Las mujeres de mediana edad, españolas, usan zapatos cómodos, bailarinas, o esos tradicionales mocasines de hebilla dorada. Pocas se dejan las canas. Uno les ve las manos e imagina el trajín de sus vidas. De los fragmentos de conversaciones, me impresiona un intercambio entre tres. Dos de ellas ya abandonadas a su físico de abuelas, sin maquillaje, más bien adustas; la tercera rubia, pelo corto estilo paje, vestida con un suelto traje estampado fondo blanco con arabescos verdes y rojo vino, zapatos y cartera del mismo color, elegante, otra clase social sin duda, pero recibiendo con entusiasmo las recetas de las dos. Pensé, por la confianza que se tenían, que serían vecinas del barrio, o incluso habitantes del mismo edificio que, a estas alturas, estaría empezando a llenarse de ocupantes de mayores ingresos. ¿Cómo las habría descrito Turgenev, me pregunté? Recién había leído su cuento «Los Cantantes» y meditado sobre esta magia suya. Por ejemplo: «Voy, voy, exclamó una voz quebrada, Un sujeto de baja estatura, compacto, renco, apareció por detrás de una cabaña campesina a la derecha. Llevaba puesto un traje de granjero, de algodón, más o menos limpio, con una sola manga. Un sombrero puntiagudo, echado sobre la frente, daba a su redonda cara regordeta un aspecto intrigante y sardónico. Sus pequeños ojos amarillentos giraban de un lado al otro y en sus labios delgados permanecía fija una sonrisa contenida, forzada, mientras su nariz, larga y puntiaguda, se adelantaba como un timón desafiante. «Voy, voy, querido amigo», dijo, mientras avanzaba renqueando en dirección a la taberna». De alguien que no sabemos nada, la pluma de Turgenev nos permite saberlo todo.
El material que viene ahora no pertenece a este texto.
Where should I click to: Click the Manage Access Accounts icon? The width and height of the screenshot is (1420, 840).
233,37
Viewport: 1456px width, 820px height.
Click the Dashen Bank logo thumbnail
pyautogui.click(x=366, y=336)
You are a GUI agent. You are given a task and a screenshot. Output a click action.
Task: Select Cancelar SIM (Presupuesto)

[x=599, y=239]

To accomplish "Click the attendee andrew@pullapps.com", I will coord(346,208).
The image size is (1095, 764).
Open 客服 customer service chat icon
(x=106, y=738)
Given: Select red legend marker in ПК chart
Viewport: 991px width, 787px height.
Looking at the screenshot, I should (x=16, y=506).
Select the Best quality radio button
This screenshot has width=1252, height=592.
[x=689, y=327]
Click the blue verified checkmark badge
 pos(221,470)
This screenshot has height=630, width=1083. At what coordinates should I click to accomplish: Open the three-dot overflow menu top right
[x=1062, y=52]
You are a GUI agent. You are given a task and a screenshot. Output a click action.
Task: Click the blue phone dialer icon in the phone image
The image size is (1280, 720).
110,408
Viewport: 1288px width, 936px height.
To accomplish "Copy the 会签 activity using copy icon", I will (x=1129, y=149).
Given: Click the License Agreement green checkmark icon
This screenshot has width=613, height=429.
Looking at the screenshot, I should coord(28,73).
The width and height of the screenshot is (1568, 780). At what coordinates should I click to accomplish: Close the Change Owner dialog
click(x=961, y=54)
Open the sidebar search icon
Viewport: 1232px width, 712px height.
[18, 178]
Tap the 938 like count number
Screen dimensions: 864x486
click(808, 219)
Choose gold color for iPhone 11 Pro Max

En mis recorridos en el autobús, mientras por mi ventana veo la insólita y siempre sorprendente multitud que transita por la Gran Vía, mi mente trata de fijarse en los viajeros del autobús que van descendiendo, como es previsible, en Callao, para sumarse a la marea que sube hacia el Corte Inglés o la calle del FNAC con sus anaqueles a rebosar de libros. Intento retener de ellos su manera de moverse, sus narices apuntando a la acera, las melenas de los jóvenes apurados, absortos durante el viaje en sus teléfonos, las madres bajando los coches de los bebés. Siento deseos de hacer una loa del transporte colectivo eficiente como éste; de esta proximidad con el prójimo de la que por años me he perdido, sola al volante de mi automóvil. Aprendo y comprendo estos raros juegos de la vida que de sopetón me ha trasladado a esta gran ciudad y a este contacto cercano y fértil con mis semejantes.